Technology aims to help CSOs and other security pros translate security issues and risk for upper management

Dark Reading Staff, Dark Reading

June 27, 2012

3 Min Read

A security startup with a former corporate chief information security officer as its CTO came out of stealth mode today with a new tool that bridges the communication gap between the CSO and the executive suite.

Allgress’ new Business Risk Intelligence 4.0 application provides visual heat maps and data-heavy reports aimed at helping CSOs and other security pros translate security issues and risk for C-level executives and board members.

Chris Armstrong, CTO/CISO of the Livermore, Calif.-based Allgress, is the former CSO for Wyndham hotels, and says he’s seen firsthand how the changing role of the CSO. “The CSO today is really a business guy, a risk manager who’s business-oriented,” Armstrong says. “What we see is the concept of communicating that information to the c-suite -- where risk is in their organization. We give immediate, contextual views of it,” he says. “They want to understand the impact of security on their goals.”

Allgress’ technology basically replaces manual spreadsheets and pivot tables that many CSOs long have relied upon to make their case to upper management for security purchases and strategies.

eBay was one of the first customers of the software. Dave Cullinane, former CISO at eBay, says the tool let eBay see an organization-wide view of its overall risk posture, and that helped sell eBay’s decision-makers that security should be a top priority. “CSOs are struggling to manage risk and to communicate the impact it can have on business. Until they deploy solutions that give them immediate insight into where security gaps are, they are going to continue be plagued by incidents, be left out of the business decision-making process, and fail to gain the resources needed to effectively manage risk,” Cullinane says.

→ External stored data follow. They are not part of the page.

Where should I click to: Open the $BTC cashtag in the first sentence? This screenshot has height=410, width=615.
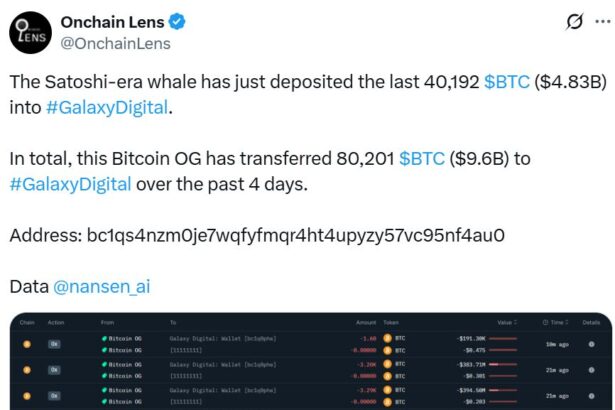(x=508, y=83)
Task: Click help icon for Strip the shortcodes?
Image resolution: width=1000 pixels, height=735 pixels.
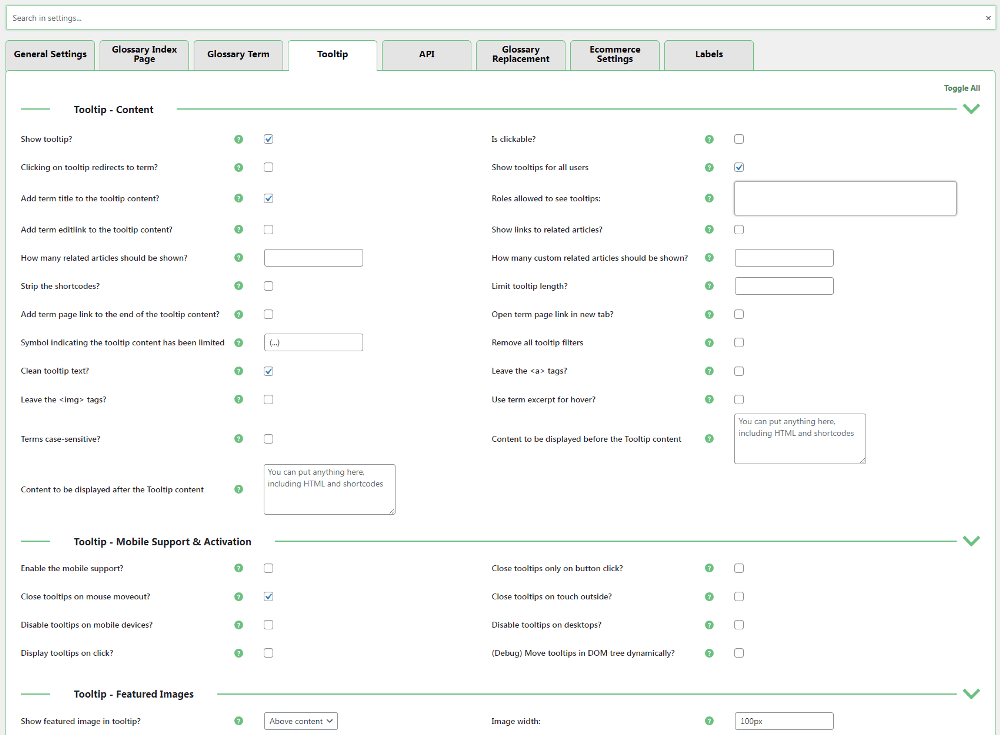Action: (x=238, y=286)
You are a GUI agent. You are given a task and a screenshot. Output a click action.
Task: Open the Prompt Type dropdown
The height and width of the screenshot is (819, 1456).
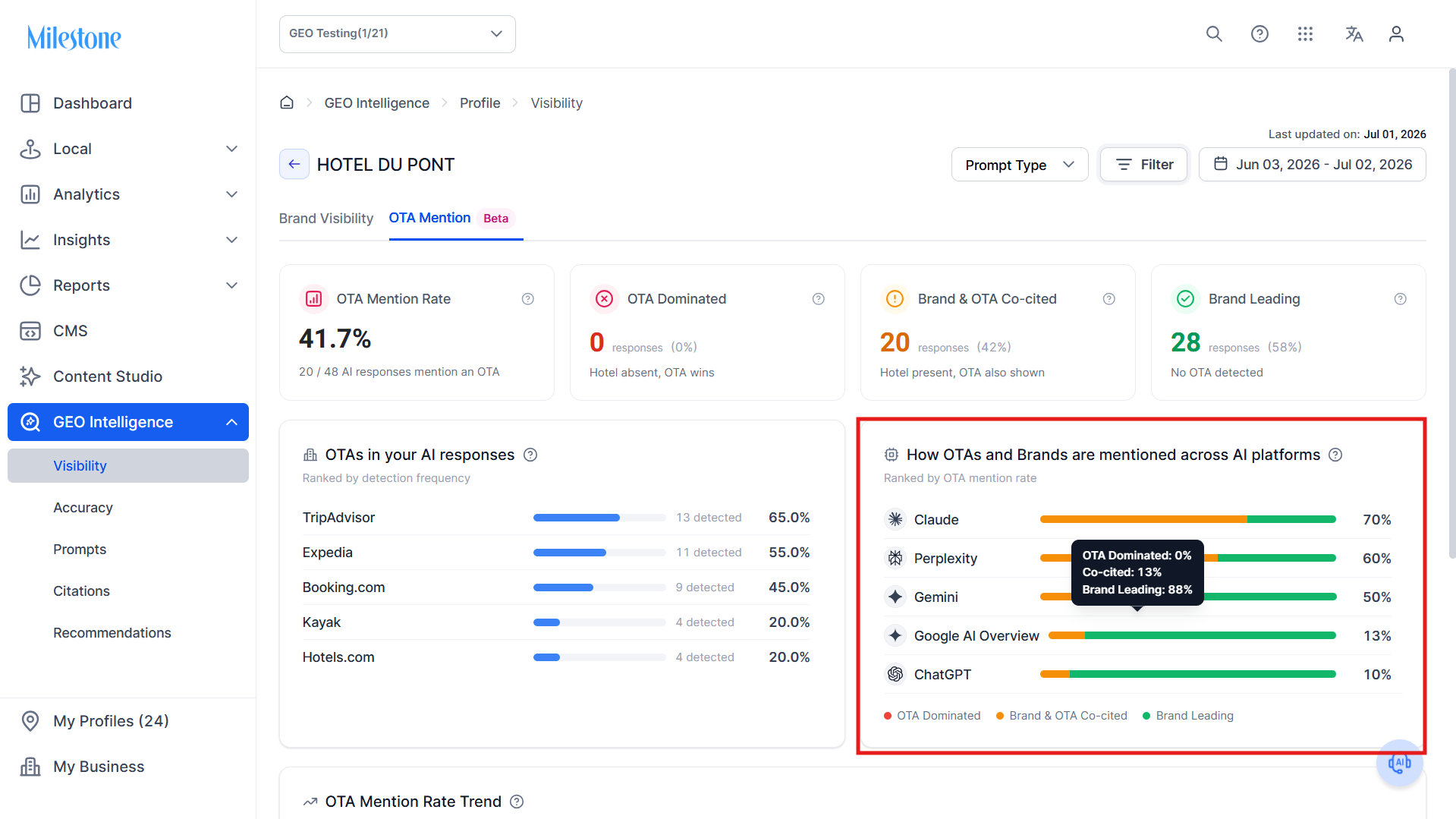(x=1020, y=165)
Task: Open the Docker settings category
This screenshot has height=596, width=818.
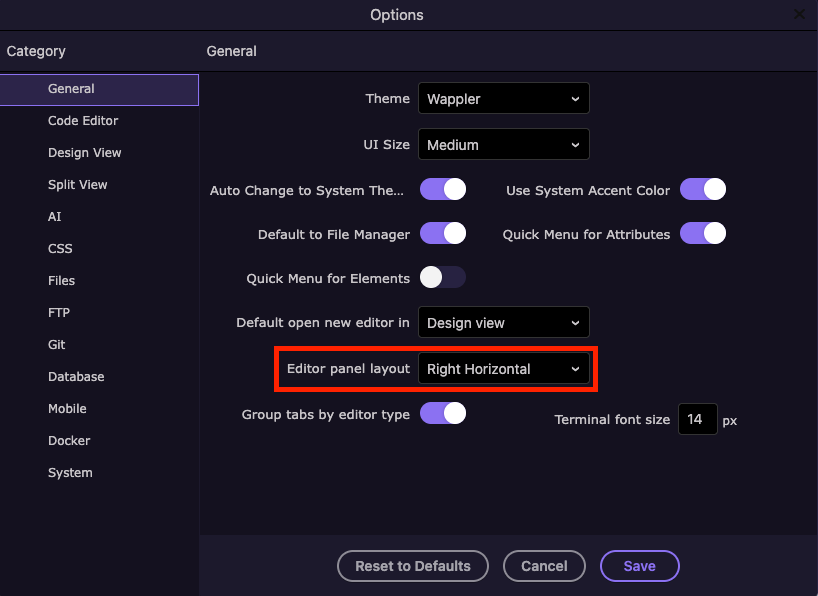Action: [x=69, y=441]
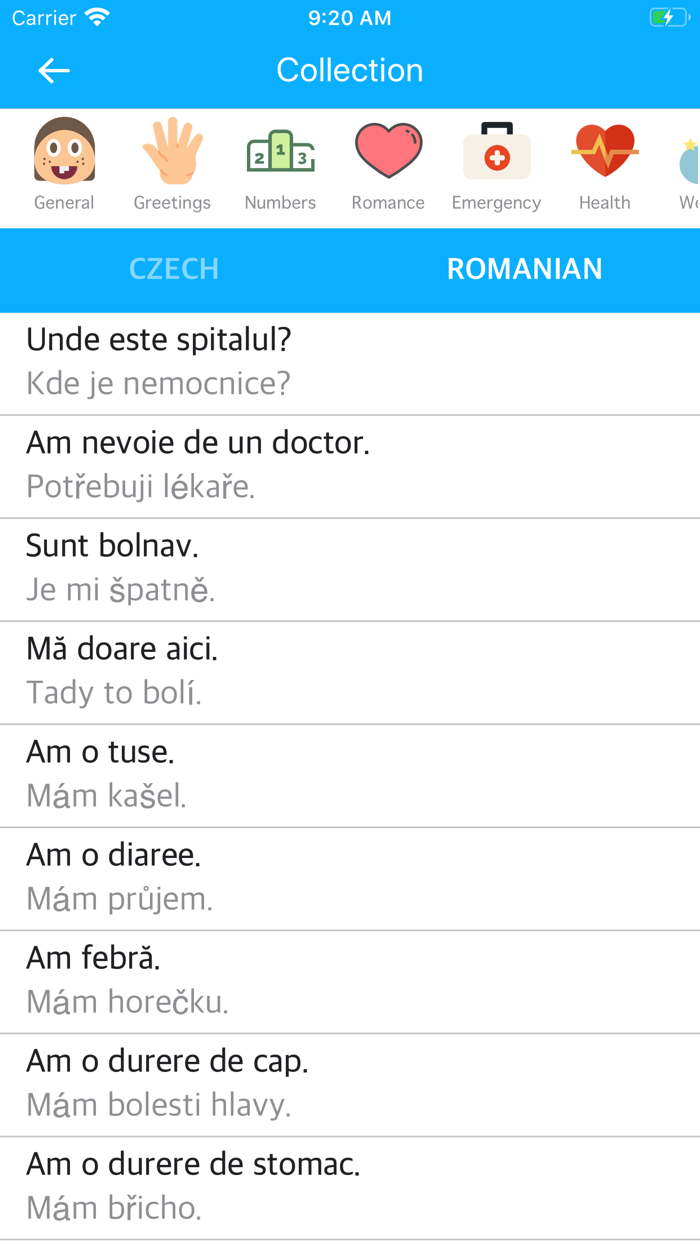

Armstrong says Allgress’ tool for CSOs runs as an app or in the cloud, and basically aggregates data from other security tools such as SIEM systems. It comes with modules that can be run separately or in an integrated way for risk analysis, security and compliance assessment, vulnerability management, incident management, and policies and procedures.

The company basically provides business risk intelligence, he says. “We facilitate the overall management of a security program” and helps CSOs demonstrate cost-justification for security buys, for instance. The software runs in a Microsoft .NET environment, and is priced at $200,000 for the Enterprise Edition, and is also available via month-to-month subscription.

“CSOs consistently comment that nothing gets board-level attention quite like regulatory compliance, or better yet, an actual security breach,” says Derek Brink, vice president and research fellow for IT Security and IT GRC at the Aberdeen Group. “But information security leaders don’t rely on more regulations, or more successful criminals, or the natural replacement cycles of corporate boards to be heard. The evidence from Aberdeen's research is that enterprise risk management technologies are in fact invaluable business tools, which leading companies are increasingly using to help manage successfully in the face of uncertainty and risk.”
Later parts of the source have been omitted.